After doing research both online and by interviewing family members, I have discovered that the original Zooks can be traced to the Zouggenrids who lived in Bern, Switzerland. There is a record of this family in 1380 in this region of Switzerland (Harry D. Zook). The Zouggenrids were also commonly called Zouggs (pron. [tsowk]) as an abbreviation of their last name. This abbreviation remained and fractioned off to many other last names such as Zaugg, Zogg, Zug, Zuck, Zouck, Zook over the course of time (harryzook.com). During the time of the Reformation, the Zouggs suffered great religious persecution. As a result, they fled to Germany. “When the Zaugg’s fled Switzerland and migrated to the Palatinate area of Germany, the spelling of the name changed to Zug” (zookfamily.net). Their religious ties were with the Anabaptists who, of course, are the parent group of the Amish and Mennonite sects.
Years later, my direct relative Moritz Zug (pron. [zux] where /x/ represents the “ich” sound in German) traveled from his home in Germany to England in order to travel by ship to America. This journey took place with his two brothers (Christian and one other) in 1742 (Harry D. Zook). When these brothers moved to America, they settled in Eastern Pennsylvania. Moritz Zug is the founder of the first Amish church in America. Moritz had a son named Johannes. Johannes had a son by the same name, Johannes Jr. When Johannes Jr. was born, the last name Zug (pron. with a very “hard /g/”) was changed to Zook. The reason for this orthographical change is because the Zugs wanted an English spelling and pronunciation of their last name. Thus, with the birth of Johannes Jr., the Zug last name was changed to Zook as the /g/ in Zug was really pronounced more like a /k/ which is reflected in the modern, English spelling of this last name. To this day, there are many Amish in the regions of Pennsylvania and Indiana with the last name “Zook”.

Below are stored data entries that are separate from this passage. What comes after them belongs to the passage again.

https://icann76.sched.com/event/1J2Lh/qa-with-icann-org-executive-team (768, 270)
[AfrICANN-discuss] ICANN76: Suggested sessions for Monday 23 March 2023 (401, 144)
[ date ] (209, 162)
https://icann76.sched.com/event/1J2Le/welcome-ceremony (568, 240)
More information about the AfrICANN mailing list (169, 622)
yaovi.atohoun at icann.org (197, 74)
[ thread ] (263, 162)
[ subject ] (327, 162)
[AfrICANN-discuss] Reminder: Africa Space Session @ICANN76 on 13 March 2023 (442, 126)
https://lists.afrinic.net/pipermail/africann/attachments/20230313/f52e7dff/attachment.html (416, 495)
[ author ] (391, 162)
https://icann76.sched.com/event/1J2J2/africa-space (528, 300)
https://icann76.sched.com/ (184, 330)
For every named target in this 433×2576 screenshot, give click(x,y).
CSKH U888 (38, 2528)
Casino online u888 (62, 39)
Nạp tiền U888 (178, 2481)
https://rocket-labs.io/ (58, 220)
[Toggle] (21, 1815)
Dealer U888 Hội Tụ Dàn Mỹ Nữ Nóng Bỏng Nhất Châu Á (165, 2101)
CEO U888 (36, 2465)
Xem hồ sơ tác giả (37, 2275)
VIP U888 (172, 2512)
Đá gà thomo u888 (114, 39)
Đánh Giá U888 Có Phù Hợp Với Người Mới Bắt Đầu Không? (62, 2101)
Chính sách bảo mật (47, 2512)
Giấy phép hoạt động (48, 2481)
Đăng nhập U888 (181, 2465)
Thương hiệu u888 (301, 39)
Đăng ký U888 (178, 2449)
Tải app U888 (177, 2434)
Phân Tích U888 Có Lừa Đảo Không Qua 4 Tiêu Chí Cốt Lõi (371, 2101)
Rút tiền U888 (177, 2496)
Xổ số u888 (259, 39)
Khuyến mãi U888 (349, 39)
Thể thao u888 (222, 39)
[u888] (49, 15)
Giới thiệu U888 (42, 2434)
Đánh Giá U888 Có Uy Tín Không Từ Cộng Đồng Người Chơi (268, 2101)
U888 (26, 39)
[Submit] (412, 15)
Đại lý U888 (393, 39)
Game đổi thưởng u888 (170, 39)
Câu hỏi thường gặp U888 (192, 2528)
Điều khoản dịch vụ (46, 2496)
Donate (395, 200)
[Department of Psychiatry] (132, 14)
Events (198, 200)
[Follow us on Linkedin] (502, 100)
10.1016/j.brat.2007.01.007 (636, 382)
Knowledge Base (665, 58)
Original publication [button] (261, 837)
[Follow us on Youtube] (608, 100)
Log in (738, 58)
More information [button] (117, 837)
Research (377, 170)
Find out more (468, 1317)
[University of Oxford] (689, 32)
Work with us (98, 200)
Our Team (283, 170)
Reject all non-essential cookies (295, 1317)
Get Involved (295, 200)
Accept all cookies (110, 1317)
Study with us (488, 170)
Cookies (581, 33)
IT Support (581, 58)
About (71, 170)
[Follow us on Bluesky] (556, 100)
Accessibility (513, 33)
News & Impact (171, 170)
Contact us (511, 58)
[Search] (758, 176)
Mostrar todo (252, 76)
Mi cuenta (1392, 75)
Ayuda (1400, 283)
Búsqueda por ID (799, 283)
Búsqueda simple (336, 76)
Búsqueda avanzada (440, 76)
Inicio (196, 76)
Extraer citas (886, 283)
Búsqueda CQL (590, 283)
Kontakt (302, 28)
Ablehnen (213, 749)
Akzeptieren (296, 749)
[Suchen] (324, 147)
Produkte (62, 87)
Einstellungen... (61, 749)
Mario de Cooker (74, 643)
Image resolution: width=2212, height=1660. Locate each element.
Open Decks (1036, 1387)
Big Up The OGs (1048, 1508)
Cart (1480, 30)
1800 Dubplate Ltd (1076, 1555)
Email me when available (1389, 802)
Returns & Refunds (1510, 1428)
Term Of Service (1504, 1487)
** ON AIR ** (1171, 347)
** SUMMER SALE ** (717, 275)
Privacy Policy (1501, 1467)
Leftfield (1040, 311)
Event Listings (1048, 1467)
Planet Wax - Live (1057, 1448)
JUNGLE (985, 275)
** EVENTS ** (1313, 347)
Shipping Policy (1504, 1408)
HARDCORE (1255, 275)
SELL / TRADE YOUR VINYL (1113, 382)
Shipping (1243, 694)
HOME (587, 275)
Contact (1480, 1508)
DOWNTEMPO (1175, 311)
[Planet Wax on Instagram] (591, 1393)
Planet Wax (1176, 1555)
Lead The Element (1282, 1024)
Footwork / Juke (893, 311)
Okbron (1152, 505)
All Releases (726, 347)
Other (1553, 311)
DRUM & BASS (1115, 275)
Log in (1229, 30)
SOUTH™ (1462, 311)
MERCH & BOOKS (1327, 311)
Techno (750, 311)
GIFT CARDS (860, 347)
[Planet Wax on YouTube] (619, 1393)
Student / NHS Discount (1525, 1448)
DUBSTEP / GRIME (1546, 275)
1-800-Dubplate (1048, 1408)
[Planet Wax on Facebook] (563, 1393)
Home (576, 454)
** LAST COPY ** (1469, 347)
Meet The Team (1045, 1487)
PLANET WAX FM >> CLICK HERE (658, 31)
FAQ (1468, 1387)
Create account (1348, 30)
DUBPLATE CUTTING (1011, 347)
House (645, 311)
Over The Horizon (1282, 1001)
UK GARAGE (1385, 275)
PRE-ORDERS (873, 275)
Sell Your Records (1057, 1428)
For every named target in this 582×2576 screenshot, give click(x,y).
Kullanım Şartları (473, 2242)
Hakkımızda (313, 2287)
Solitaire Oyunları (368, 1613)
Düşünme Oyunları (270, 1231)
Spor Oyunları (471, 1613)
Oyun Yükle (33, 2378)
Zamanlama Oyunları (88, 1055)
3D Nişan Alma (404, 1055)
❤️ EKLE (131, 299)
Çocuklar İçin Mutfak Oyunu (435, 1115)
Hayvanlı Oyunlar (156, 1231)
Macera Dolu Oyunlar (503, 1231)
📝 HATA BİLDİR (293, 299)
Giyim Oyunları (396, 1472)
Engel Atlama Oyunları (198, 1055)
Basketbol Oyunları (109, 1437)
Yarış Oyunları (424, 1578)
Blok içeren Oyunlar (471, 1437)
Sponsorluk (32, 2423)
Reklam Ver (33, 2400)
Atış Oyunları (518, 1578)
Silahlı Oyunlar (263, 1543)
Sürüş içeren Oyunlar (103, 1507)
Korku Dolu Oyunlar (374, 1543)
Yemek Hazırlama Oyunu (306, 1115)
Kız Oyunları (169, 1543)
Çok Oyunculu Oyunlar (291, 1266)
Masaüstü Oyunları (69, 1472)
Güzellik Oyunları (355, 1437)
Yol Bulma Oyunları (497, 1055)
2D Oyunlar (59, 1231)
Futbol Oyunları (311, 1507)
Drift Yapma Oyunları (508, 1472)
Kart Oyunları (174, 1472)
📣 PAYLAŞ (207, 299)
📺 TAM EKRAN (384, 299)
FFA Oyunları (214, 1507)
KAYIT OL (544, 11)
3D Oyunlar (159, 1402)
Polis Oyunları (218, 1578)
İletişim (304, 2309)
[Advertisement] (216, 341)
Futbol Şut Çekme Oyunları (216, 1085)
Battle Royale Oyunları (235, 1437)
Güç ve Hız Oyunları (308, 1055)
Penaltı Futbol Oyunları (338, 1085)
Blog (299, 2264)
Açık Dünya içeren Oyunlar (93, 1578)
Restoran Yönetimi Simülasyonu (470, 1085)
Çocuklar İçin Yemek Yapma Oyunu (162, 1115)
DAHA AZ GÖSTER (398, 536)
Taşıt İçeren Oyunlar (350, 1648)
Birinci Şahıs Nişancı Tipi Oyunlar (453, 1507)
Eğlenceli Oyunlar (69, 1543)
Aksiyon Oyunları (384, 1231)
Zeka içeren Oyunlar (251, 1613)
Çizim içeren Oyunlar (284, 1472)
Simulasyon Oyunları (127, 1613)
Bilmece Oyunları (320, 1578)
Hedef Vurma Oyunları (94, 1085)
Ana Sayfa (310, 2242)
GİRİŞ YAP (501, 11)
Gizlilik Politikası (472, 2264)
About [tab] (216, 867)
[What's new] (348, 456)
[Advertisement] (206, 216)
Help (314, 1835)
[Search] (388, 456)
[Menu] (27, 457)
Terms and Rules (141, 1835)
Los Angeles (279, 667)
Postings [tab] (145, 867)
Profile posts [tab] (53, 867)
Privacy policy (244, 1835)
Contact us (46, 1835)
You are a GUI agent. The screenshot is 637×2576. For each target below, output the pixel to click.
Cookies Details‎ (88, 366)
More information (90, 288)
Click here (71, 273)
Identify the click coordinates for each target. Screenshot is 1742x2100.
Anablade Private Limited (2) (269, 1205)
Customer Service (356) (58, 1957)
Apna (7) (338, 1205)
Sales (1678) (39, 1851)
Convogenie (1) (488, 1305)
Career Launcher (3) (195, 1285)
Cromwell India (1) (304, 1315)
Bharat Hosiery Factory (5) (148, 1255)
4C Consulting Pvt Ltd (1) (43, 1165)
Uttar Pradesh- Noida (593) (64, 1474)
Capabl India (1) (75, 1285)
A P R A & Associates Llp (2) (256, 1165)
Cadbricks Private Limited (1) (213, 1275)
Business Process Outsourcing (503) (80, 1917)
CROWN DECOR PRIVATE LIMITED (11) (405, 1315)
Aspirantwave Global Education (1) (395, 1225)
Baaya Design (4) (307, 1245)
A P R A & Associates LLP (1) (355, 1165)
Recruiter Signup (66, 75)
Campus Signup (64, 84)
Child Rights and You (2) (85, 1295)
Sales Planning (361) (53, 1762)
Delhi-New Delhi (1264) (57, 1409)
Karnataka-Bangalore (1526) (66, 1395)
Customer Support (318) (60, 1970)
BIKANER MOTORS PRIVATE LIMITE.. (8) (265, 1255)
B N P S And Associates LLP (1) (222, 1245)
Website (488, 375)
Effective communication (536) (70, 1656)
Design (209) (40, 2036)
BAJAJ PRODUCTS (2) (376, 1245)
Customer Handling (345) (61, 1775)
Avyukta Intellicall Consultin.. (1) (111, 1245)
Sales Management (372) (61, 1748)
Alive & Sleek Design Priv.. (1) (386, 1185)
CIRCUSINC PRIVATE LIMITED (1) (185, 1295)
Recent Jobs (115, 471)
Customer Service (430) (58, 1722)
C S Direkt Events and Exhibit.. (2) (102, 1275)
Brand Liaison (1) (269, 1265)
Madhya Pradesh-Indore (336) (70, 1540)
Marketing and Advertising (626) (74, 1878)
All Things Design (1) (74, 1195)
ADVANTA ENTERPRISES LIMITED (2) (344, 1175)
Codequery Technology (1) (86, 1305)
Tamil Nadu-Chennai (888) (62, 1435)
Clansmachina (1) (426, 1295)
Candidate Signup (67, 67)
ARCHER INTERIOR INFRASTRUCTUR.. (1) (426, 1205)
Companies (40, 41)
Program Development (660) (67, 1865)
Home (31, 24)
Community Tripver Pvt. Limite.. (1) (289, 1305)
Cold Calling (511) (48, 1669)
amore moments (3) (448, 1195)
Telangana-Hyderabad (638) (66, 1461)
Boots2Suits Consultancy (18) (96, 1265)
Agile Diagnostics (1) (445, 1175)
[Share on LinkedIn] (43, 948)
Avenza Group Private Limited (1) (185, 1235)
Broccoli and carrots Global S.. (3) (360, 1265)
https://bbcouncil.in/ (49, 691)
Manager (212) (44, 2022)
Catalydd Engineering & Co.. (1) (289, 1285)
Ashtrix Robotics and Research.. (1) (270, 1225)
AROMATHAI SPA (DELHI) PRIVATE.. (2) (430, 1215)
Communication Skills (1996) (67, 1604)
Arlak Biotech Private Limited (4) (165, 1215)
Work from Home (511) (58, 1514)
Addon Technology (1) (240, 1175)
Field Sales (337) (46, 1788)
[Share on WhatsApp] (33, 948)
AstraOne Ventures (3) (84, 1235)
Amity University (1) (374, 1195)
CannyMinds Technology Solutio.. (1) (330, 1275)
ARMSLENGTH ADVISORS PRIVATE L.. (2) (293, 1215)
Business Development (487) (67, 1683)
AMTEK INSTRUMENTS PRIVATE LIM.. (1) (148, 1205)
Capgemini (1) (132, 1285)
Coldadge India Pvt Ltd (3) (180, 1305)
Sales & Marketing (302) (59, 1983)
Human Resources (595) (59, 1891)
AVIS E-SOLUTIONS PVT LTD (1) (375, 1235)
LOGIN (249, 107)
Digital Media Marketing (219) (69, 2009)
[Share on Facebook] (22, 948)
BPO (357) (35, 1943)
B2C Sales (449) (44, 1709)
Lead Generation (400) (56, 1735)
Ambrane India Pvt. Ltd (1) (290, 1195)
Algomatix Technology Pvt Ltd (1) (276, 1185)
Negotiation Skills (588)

My uncle, who has read Harry D. Zook’s 900+ page book containing history about our family and family’s name, told me many reasons how and why my relatives split off from the Amish church. To briefly explain, with the expansion of individual Zook families and their descendents, they began to intermarry with non-Amish women. The Zooks did, however, retain their conservative religious beliefs. My paternal grandfather considered himself “Old Mennonite” meaning he retained many of the religious beliefs. There is a close theological connection (yet not a strong life-style connection) between the Mennonites and the Baptists. My grandfather belonged to a Baptist church and my father is also Baptist (as am I). My grandfather, father, and I uphold the Amish/Mennonite belief of nonresistance (also known as pacifism), among others.
There is no direct meaning associated with Zouggenrid or Zougg, however, the last name Zaugg is a derived last name from Zougg. According to ancestry.com, the etymology for the name Zaugg is as follows: “Swiss German: from an Old High German personal name Zougo, perhaps related in meaning to ziehen ‘to pull’” (ancestry.com). When the Zouggs/Zauggs moved from Switzerland to Germany, they took on the name Zug. To this day the word “zug” means “train” in German. The etymology for the name Zook comes as a “Respelling of Swiss German Zug, a habitational name from the city and canton so named in Switzerland. This is a frequent surname among Amish and Mennonites in the U.S.” (http://genealogy.familyeducation.com). Essentially, my last name is an Americanized version of the word German word “zug” which means “train”. I asked my uncle if he knew any reason why our family would be associated either with the terms “to pull” or with “train” and he said he did not know why as he never found information that lead him to believe our ancestors had any connection with the train industry.
So! There you go! Just try to picture me (nose ring and all...) decked out in full Amish garb and you will get a glimpse of my past.